Saturday 25 November 2017

Hodgson delays Rooney record for another day

Wayne Rooney celebrates in front of England fans
Wayne Rooney celebrates in front of England fans

Dominic Fifield

This mismatch was approaching its hour mark when the substitutes' board was hoisted to reveal Wayne Rooney's number was up. The England captain, perhaps half-expecting to retreat, flung the armband to Jonjo Shelvey and briefly assured his marker, the over-worked Davide Simoncini, that he would swap shirts post-match before departing with a clap to the arena's two stands. That record, which has been tantalisingly within his grasp for so long, will have to be broken back at Wembley on Tuesday.

The smattering of boos from the English support massed on the opposite side of the ground reflected the fact Roy Hodgson's decision was surprising. San Marino, starved of possession on a horrible playing surface, were always likely to wilt late on and the chance Rooney so craved to register his half-century of international goals felt minutes away.

As it is, this was the evening he drew level with Bobby Charlton at the top of his country's scoring charts, albeit to be swiftly joined by own goals, also on 49 courtesy of Cristian Brolli's inadvertent glance beyond Aldo Simoncini. The Swiss will be more awkward opposition on Tuesday, but the three-way tie at the top should not be maintained for long.
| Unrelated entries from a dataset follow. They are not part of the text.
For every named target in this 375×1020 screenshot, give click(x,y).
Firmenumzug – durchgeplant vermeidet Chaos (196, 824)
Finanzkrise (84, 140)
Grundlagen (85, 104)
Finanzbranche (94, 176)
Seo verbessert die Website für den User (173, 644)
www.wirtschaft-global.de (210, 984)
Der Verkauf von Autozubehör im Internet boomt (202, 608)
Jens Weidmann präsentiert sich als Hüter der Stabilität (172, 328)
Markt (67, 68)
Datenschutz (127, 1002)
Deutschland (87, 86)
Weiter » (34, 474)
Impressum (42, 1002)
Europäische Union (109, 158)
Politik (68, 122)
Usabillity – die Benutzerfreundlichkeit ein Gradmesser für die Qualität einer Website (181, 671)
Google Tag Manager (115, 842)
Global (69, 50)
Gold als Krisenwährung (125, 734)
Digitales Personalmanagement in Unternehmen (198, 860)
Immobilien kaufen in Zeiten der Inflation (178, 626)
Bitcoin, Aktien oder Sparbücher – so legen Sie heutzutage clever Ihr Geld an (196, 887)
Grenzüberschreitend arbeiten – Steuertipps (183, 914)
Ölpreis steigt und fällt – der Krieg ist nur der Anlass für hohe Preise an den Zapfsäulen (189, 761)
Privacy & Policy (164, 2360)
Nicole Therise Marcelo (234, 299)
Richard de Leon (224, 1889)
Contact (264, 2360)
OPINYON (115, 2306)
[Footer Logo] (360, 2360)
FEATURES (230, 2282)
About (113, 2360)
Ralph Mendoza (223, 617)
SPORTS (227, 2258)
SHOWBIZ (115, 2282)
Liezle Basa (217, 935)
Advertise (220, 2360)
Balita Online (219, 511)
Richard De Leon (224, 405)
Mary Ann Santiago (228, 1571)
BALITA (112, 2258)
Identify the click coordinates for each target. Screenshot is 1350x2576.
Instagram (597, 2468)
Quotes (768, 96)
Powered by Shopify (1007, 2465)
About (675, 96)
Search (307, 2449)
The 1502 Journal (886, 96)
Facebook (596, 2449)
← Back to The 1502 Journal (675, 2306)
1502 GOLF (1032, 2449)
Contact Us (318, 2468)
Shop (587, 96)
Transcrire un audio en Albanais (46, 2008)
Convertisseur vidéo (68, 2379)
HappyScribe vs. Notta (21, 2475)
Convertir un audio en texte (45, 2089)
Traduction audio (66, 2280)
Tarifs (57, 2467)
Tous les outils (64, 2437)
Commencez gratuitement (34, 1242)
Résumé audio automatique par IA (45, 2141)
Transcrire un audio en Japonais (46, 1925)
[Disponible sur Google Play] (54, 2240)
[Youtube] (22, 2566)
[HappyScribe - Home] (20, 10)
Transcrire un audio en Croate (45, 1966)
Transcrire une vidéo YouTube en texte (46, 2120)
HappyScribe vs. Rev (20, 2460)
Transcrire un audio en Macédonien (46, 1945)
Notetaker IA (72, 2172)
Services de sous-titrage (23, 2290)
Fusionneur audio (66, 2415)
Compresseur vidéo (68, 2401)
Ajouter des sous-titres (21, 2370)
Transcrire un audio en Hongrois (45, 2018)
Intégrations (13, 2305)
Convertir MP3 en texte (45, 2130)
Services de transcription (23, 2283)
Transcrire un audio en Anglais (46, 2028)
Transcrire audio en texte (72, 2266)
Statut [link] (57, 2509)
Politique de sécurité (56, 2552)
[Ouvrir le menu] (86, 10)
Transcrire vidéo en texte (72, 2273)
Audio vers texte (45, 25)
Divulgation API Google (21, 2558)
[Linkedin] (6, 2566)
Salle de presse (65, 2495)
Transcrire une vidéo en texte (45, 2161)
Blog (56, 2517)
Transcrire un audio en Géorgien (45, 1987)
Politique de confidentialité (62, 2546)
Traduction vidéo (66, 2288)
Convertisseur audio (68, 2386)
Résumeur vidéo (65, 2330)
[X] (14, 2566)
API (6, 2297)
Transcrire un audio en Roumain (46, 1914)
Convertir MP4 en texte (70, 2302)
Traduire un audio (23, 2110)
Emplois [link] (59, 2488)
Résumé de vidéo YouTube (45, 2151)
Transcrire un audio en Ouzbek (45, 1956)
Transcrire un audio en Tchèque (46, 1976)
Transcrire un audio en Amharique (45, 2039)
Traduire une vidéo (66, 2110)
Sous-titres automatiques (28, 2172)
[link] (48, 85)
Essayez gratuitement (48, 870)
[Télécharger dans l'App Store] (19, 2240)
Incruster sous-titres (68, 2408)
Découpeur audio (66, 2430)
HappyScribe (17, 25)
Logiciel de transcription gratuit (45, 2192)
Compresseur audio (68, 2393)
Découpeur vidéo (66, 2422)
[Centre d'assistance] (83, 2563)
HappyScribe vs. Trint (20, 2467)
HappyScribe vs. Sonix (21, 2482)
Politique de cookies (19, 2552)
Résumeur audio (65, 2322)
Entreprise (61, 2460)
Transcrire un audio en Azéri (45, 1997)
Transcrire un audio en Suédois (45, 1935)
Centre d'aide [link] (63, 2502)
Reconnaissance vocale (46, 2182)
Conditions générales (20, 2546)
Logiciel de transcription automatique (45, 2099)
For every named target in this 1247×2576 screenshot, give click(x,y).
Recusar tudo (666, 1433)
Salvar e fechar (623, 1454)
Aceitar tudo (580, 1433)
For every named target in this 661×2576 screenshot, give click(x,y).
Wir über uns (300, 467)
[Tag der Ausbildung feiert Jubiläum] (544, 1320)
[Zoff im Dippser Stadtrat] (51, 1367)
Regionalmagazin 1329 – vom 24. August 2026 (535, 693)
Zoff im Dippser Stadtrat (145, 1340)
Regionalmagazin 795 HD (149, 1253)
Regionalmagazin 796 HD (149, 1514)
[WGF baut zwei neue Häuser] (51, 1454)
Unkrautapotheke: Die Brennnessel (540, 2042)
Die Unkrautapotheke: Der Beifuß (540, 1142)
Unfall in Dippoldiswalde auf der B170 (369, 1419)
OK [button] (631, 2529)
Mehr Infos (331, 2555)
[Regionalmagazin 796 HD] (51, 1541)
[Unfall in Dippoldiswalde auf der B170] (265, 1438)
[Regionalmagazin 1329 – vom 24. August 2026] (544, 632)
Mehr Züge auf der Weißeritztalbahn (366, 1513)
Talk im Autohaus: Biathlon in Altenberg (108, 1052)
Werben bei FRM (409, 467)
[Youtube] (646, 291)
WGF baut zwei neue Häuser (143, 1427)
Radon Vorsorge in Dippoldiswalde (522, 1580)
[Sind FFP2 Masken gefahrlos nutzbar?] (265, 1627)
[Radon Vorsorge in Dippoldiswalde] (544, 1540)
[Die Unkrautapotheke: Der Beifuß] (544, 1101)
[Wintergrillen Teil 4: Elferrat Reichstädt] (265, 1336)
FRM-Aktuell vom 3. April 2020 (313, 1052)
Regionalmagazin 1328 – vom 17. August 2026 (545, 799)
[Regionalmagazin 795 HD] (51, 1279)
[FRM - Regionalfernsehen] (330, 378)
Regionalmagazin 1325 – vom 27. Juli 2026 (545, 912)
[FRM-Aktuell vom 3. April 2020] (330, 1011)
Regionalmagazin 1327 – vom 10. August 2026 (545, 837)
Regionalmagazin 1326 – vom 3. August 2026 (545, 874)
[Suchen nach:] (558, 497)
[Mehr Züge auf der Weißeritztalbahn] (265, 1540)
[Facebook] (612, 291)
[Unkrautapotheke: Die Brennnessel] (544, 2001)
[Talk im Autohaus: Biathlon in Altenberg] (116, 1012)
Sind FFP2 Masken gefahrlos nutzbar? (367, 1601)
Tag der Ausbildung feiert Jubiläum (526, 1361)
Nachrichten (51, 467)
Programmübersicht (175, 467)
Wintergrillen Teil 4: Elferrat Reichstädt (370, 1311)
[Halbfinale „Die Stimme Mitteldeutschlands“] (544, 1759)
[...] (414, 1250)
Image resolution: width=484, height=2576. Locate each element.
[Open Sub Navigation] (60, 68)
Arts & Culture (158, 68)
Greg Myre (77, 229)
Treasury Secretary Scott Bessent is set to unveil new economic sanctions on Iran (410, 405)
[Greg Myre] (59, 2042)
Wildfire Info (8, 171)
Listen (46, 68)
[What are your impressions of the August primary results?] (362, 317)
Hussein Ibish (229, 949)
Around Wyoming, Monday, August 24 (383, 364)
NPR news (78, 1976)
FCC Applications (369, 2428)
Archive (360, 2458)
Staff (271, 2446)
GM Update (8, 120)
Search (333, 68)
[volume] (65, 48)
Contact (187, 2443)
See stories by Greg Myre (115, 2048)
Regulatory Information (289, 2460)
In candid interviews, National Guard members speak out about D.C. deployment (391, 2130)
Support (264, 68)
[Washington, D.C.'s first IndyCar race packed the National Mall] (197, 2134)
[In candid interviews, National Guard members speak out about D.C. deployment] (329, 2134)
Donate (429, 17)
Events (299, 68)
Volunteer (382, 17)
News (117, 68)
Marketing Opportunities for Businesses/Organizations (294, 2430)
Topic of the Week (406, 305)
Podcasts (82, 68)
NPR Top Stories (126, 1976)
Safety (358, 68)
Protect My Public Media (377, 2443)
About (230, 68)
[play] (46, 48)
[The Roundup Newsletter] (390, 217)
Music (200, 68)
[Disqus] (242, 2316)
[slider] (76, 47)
"The substitution was planned with a view to Tuesday night," the England manager said. "It would be nice if Wayne could get the 50th goal against Switzerland on Tuesday night, but one thing is for certain - he'll get it.

"If it's not on Tuesday, it might be October, if it's not October, it might be in November, and if it's not in November, it might be 2016. But he'll get it. It's not as if this was his last and only chance.

"If this was his last game for England and he needed one more goal to break the record, I wouldn't have taken him off."

There was still some satisfaction to be taken from qualification for Euro 2016 and the forward's first-half reward. Even England's players had been perplexed the shrill of Leontios Trattou's whistle had announced the award of a penalty 12 minutes in when the more obvious offence had appeared to be John Stones' handball.

Yet the Cypriot determined that had stemmed from Marco Berardi's push and, while San Marino protested, Rooney's stood, focus fixed, in calm isolation just outside the area. Once the officials had reimposed some order the striker stroked his fifth England penalty into the corner. His markers must have feared what might follow on from such swift plunder, though the pitch and the visitors' rather stodgy play up to the interval denied the occasion an early cricket score.

That was eventually rattled up by Theo Walcott and Harry Kane once Rooney had retired to the dug-out, his thoughts no doubt already turning to Wembley. Maybe it would surely be more appropriate for Rooney to score his 50th and break a record which has stood for 45 years back against opponents in the Swiss who had started the qualification campaign ranked higher than Hodgson's side.

The 29-year-old deserves his moment. For all that the debate is maintained over whether he is one of the greats of the game, this is a player who will finish his career with goalscoring records for his country and, most likely, for Manchester United. His failure to illuminate a major tournament since Euro 2004, when he was a relative unknown and tore so eagerly into Switzerland and Croatia in particular, counts against him.

Sven-Goran Eriksson described his impact that summer as similar to that of Pele at the 1958 World Cup and, where that was supposed to have been the hors d'oeuvre to greater things, it is true that, in major finals since, Rooney has invariably cut a more anguished performer.

Yet, for a nation with precious few successes to celebrate on that stage, it should be acknowledged he is England's third-highest scorer at tournaments. His record of 29 goals in qualifiers is often dismissed as that of a flat-track bully, running riot against teams such as the Sammarinese or across technically cute but defensively crude teams from eastern Europe. Yet no one else has proved as consistent in deflating the challenge mustered by those opponents, and Sir Bobby helped himself to hat-tricks against Luxembourg, Mexico and the United States in 9-0, 8-0 and 8-1 wins from a bygone era.

More revealing is Rooney's international ratio stands up to scrutiny with those of Lionel Messi (48 in 104) and even Cristiano Ronaldo (55 in 120), the players whose staggering club records at Barcelona and Real Madrid eclipse his own at United.

If England claim a major trophy over what remains of Rooney's career, it would constitute quite a surprise. But can Rooney be held solely responsible for the shortcomings of a generation? He is England's youngest international at 17 years and 111 days. The record will be his alone soon enough.